Intérêt général
Récapitulons. Le 7 juillet, les élections législatives provoquées par Emmanuel Macron à des fins de « clarification » se sont soldées par une défaite de son camp, avec seulement 168 députés élus sous la bannière d’Ensemble, contre seulement 182 pour la coalition du Nouveau Front populaire (NFP), 46 pour Les Républicains (LR) et 143 au Rassemblement national (RN). Le 16 juillet, Gabriel Attal remettait donc la démission de son gouvernement au président de la République. Six semaines plus tard, les Jeux olympiques ont réjoui tout le monde, ceux qui le pouvaient ont pris un grand bol d’air en allant se mettre au vert ou contempler la mer, et la France n’a toujours pas de nouveau gouvernement.
Bien sûr, on pourrait s’en consoler avec cet anarchiste d’Anatole France, qui s’amusait en 1897 à faire l’éloge paradoxal d’un « chef de l’Etat dont l’impuissance est l’unique vertu » et d’une République qui « gouverne peu » : « Puisqu’elle gouverne peu, je lui pardonne de gouverner mal.

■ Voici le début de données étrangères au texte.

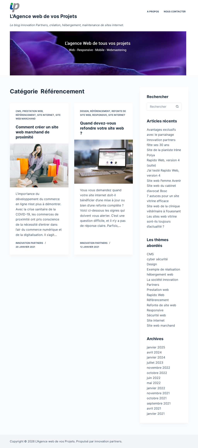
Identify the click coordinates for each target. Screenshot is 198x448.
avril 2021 (154, 408)
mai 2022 (154, 383)
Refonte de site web (161, 305)
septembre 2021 (159, 403)
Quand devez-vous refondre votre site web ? (102, 128)
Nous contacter (175, 11)
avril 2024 (154, 352)
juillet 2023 (155, 362)
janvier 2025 (156, 347)
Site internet (45, 114)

Assurément les pouvoirs forts font les peuples grands et prospères. Mais les peuples ont tant souffert, au long des siècles, de leur grandeur et de leur prospérité, que je conçois qu’ils y renoncent. » Sauf que gouverner « peu », c’est gouverner quand même, et que le faire hors des clous tracés par la représentation nationale finit par poser, pour le dire avec des gros mots, un vrai problème de démocratie.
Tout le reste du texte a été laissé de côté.